Long takes are a constant subject of fascination for filmmakers. The technical challenge and opportunity to show off one's craft makes many directors salivate. At least, that's what, as an audience member, it sometimes feels like. To characterize long continuous shots (sometimes feature-length) as a mere tool of formalistic showmanship would be wrong, though. In the right film and with the right team this trick can be transformative, capable of bending the audience's perception of time, and their emotional attachment to what they're watching.
In 1917, Sam Mendes uses the long take as a key to sensorial immersion and ever-tightening tension. Cuts are essentially a blink or breath, a repositioning of the eye and recalibration of the senses. It's a cinematic convention that can bring comfort to the viewer. When you take it away, the action never stops; it's as if there's no time to breathe or to disengage. A long take is a held breath and it can be a gloriously suffocating thing to experience…
Of course, Sam Mendes isn't interested in creating a purely punitive explosion of audiovisual stimuli.
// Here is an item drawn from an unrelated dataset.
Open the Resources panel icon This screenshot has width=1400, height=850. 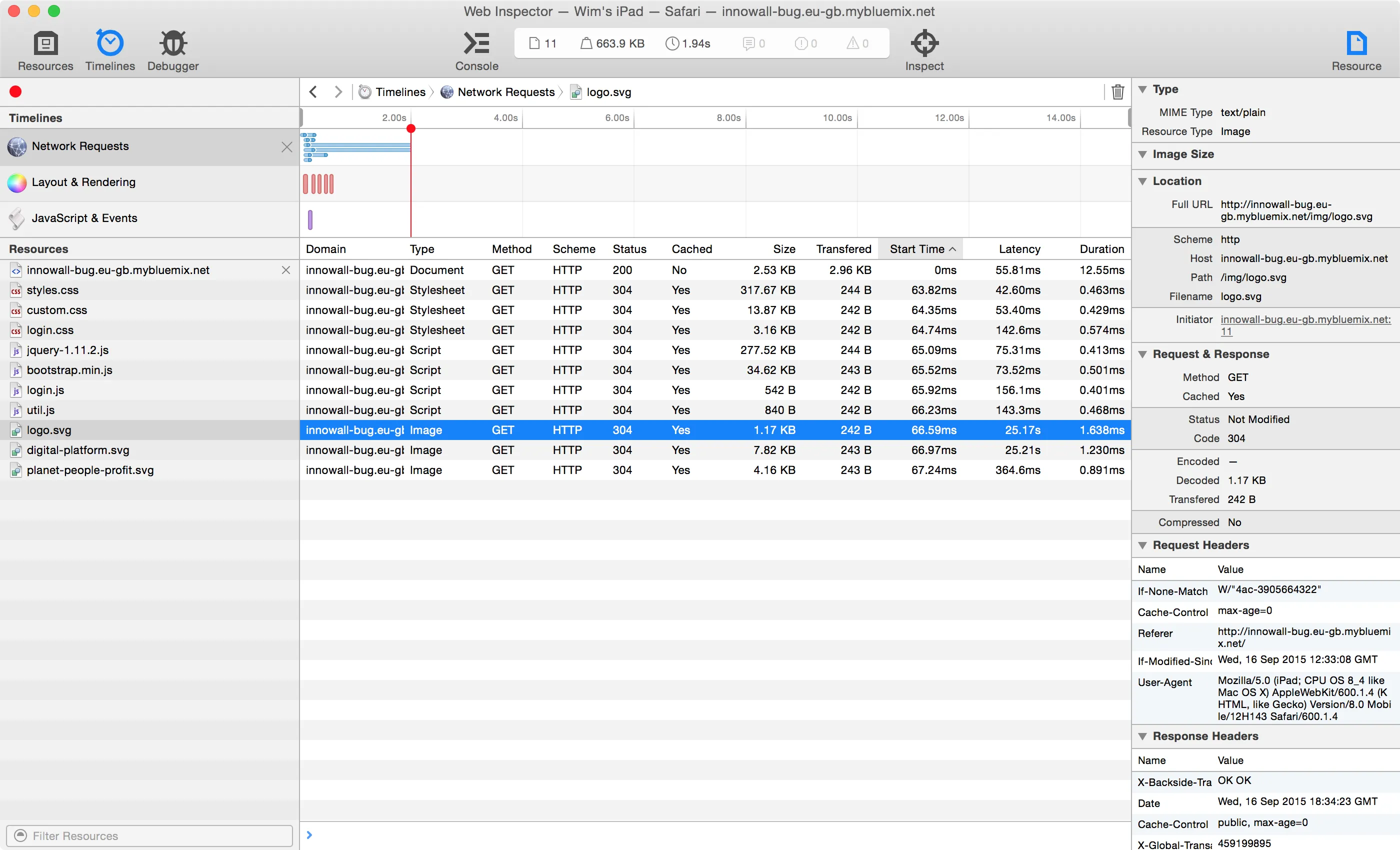[x=46, y=43]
For as much as his grand epic is a portrait of violent devastation, it's also a spectacle. Roger Deakins' cinematography may show us horrible sights, but they are lit like dreamlike reveries full of milky hazes and inky shadows, more beautiful than terrifying. In 1917, war may be hell, but war is also a show worth watching in detached wonderment.
Alfonso Cuarón is another director who loves the long take. The horizontal motion and crashing waves of Roma's climax are made more monumental because we don't have permission, via cutting, to relax or look away. Children of Men's marathon-length shots are set pieces contained in a single gesture, their byzantine complexity an expression of primordial chaos. Movement can be a crucial part of this technique, helping override conventional notions of cinematic time to create something more abstract and, incongruently, more present too.]
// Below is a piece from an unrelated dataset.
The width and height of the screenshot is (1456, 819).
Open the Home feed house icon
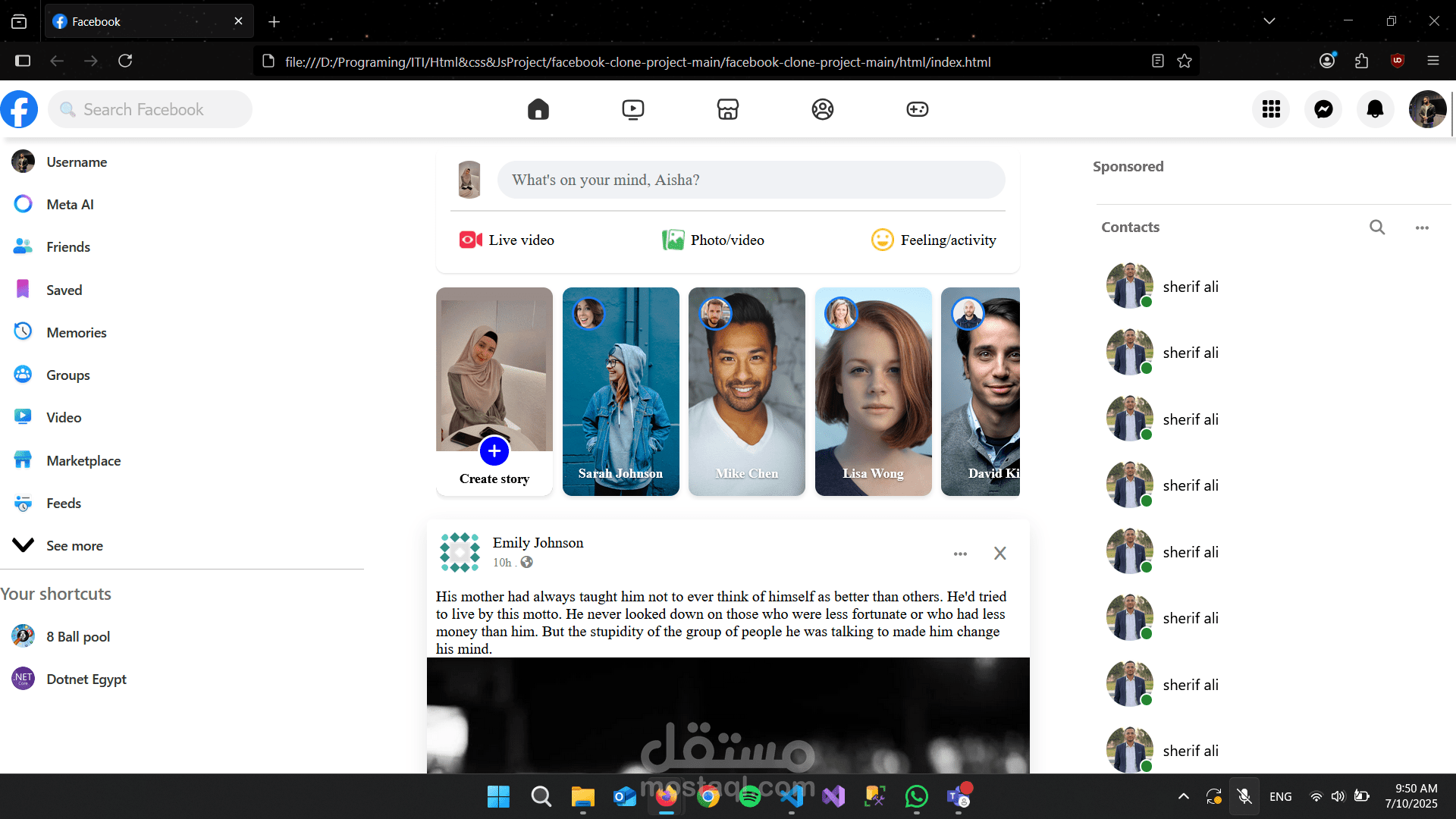click(538, 109)
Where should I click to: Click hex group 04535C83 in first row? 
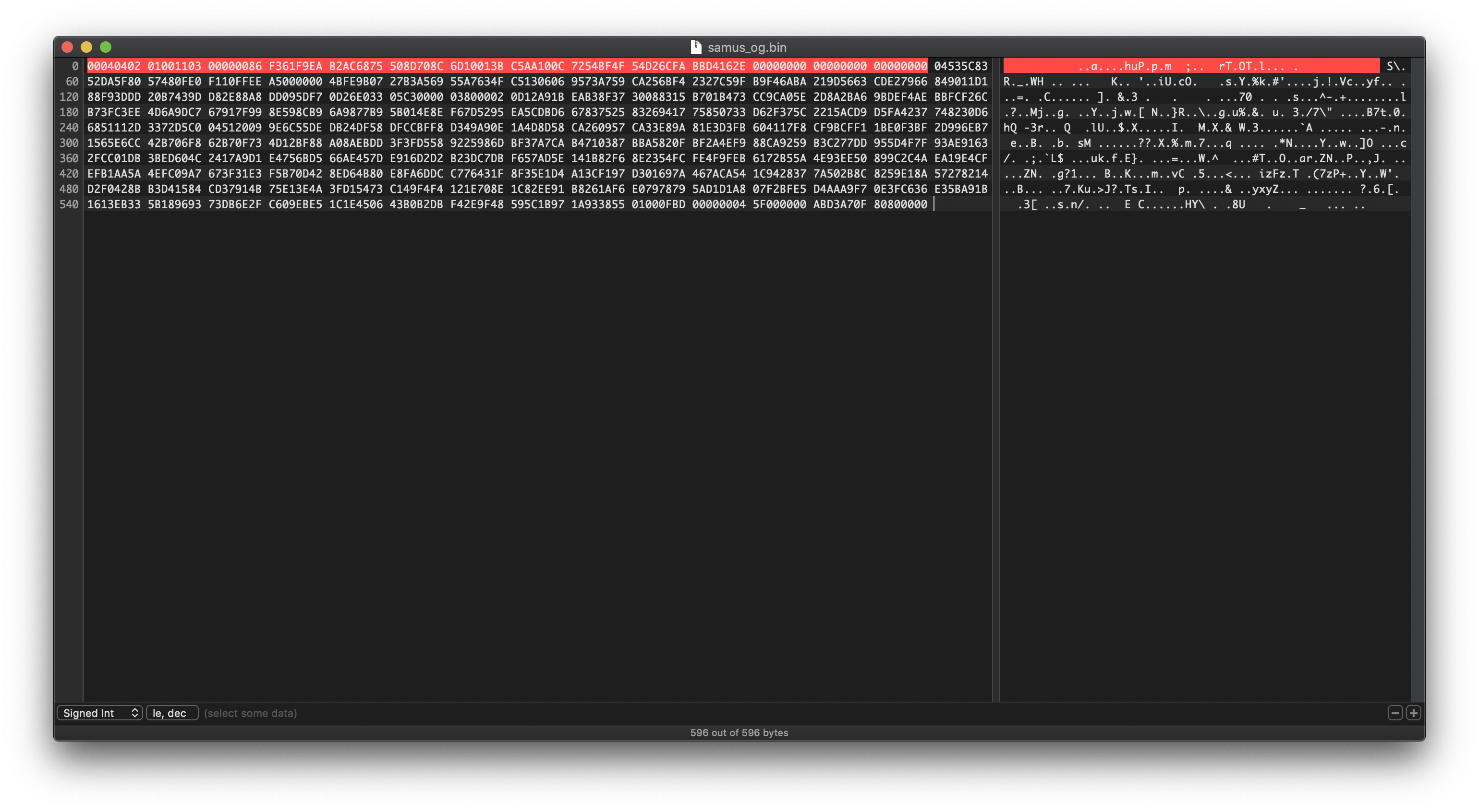(x=960, y=66)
In Sebastian Schipper's Victoria, the everlasting take is a gateway to a world of hyperreality, where everything seems painfully realistic though also like a hallucination brought upon by exhaustion. It's the exhaustion of the characters and the exhaustion of the breathless audience.
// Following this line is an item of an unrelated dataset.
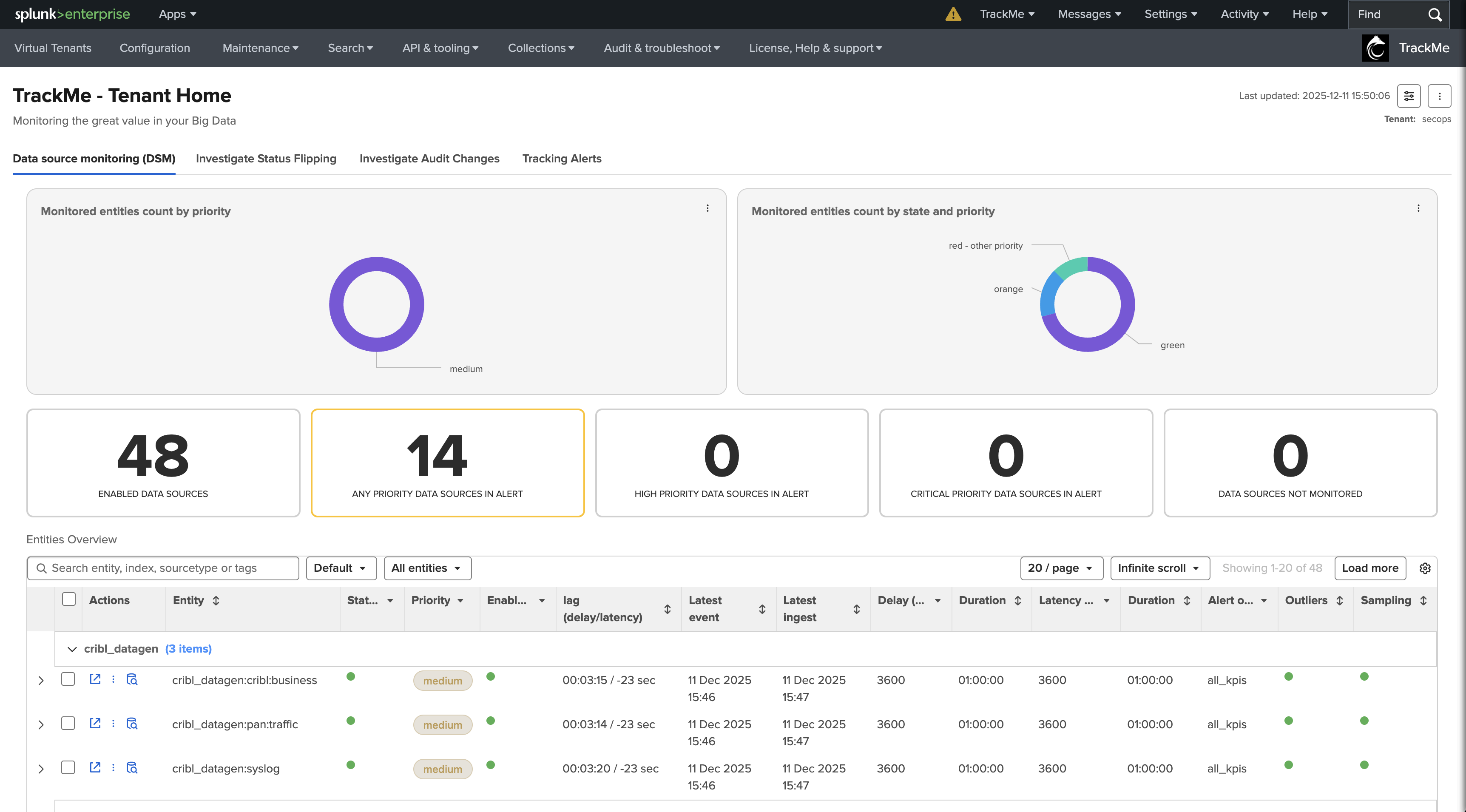The width and height of the screenshot is (1466, 812).
Task: Open options menu of priority chart panel
Action: tap(707, 208)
The continuous shot as a conduit to a world of fluid dream and chronological dystrophia is present in Alexander Sokurov's famous Russian Ark. In that reverie on Russia's history, centuries are contracted into a somnambulistic wander through the Hermitage. Because he doesn't cut, Sokurov defies our understanding of rightful order, of the passage of time and can, thus, contort it at will, on a first-person tour of ghostly apparitions and national trauma.
But movement isn't everything.
Some great long takes are static, inviting the audience to let its eyes wander through the tableau. This makes the spectator into an active participant in the dialogue with the artist and the film. In Chantal Akerman's cinema, this theatrical stillness and extension of time is particularly powerful. A kitchen interlude can become a window into a woman's soul and a tree beaten by the wind is a mystery beckoning the audience. Come closer, it seems to whisper.
A long take can make us aware of our condition as observers and also makes us more involved. It's a miraculous piece of technical wonder that's too often evaluated only in terms of craft and engineering wizardry. The magic of it lies in the way it changes our perceptions, how it erupts emotional reactions the cut can't create and how it can break the rules of conventional film language.
If the makers of 1917 deserve accolades, it's not because of the pragmatic difficulty of the challenge. It's because of the tension they may have created, the awe they inspired and the way they took our breath away.